Four-ingredient pumpkin soup
The perfect recipe for any trimmings post-pumpkin-carving. If you will forgive me a little cooking oil, salt and the optional garnishes, you’ll only need these four ingredients.
1 red onion, finely chopped
1 tbsp fennel seeds, plus 1 tsp
1 red chilli, finely chopped
Finely chop the red onion and add it to a warm, oiled pan with the fennel seeds. Sweat it slowly for 10 minutes, or until it is soft and sweet.
Meanwhile, cut any skin from your pumpkin and scoop out the seeds, put the seeds into a sieve, put the sieve into a bowl of warm water and leave the seeds to sit.

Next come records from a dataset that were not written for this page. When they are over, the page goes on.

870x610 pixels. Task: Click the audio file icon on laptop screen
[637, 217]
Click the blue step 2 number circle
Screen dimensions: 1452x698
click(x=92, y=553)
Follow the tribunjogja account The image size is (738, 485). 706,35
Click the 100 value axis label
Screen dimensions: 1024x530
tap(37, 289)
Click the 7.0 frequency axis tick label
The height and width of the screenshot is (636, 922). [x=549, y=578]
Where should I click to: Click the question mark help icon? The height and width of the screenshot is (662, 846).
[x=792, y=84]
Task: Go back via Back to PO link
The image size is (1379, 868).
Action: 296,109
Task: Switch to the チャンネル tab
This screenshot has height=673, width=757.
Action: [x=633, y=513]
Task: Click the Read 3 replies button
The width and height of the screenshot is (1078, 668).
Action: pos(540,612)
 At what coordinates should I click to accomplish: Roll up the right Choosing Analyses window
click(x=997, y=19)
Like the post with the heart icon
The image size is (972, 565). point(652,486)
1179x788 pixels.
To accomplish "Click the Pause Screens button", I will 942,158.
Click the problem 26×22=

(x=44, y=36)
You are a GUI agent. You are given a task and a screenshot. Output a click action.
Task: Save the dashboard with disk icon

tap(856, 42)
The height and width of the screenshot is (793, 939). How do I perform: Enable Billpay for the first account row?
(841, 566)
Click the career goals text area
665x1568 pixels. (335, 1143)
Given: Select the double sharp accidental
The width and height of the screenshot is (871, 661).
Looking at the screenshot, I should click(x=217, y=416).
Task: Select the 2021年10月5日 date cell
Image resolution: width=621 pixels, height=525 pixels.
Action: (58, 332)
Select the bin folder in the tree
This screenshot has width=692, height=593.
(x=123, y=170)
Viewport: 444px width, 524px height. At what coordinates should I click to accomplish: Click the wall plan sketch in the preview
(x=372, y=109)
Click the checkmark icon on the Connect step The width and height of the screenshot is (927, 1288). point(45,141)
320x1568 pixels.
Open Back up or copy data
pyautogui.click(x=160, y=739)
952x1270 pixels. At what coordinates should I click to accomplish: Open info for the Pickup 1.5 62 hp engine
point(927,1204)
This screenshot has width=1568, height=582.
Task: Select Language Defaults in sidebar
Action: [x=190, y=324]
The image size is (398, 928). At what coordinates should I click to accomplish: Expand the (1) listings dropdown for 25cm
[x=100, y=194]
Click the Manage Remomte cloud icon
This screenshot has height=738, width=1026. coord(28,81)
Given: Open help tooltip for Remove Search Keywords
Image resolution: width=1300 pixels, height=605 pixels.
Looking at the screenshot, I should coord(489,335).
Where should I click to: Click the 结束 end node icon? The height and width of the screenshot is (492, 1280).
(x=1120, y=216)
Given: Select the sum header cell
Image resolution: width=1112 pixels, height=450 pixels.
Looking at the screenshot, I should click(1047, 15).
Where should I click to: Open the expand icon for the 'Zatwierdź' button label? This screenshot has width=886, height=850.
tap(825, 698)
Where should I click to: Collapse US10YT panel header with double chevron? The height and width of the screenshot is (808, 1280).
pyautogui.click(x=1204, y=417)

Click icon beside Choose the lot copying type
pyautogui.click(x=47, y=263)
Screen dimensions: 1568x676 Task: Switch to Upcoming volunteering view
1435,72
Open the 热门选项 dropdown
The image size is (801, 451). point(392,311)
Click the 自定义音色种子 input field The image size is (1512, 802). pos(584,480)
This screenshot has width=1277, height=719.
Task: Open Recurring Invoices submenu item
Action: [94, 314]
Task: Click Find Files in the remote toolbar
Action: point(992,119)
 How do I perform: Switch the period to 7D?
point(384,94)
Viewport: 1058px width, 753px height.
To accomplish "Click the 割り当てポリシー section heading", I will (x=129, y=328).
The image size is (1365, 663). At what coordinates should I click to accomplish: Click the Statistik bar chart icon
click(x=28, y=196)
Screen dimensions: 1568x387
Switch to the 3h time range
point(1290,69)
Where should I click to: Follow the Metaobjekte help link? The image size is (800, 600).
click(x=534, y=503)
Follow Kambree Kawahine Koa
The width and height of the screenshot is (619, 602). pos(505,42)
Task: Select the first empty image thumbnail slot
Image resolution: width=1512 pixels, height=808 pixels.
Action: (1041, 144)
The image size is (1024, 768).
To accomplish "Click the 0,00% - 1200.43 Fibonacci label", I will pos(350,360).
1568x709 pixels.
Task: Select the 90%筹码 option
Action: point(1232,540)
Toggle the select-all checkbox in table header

Chop the pumpkin into 2cm pieces and, once the onions are ready, add the squash to the pan. Cover the lot with 2 litres of boiling water, add the chilli and leave to simmer for 25-30 minutes or until the squash is tender.
Meanwhile, pull the pumpkin seeds from their orange casing and wash well. Add to a hot frying pan with a little oil and salt and 1 tsp fennel seeds. Toast the seeds, stirring all the time until they are golden brown all over.
Once the pumpkin is cooked, blitz the soup with a hand blender until it’s creamy. Serve in warm bowls with the toasted seeds and, if you like, some good buttered bread.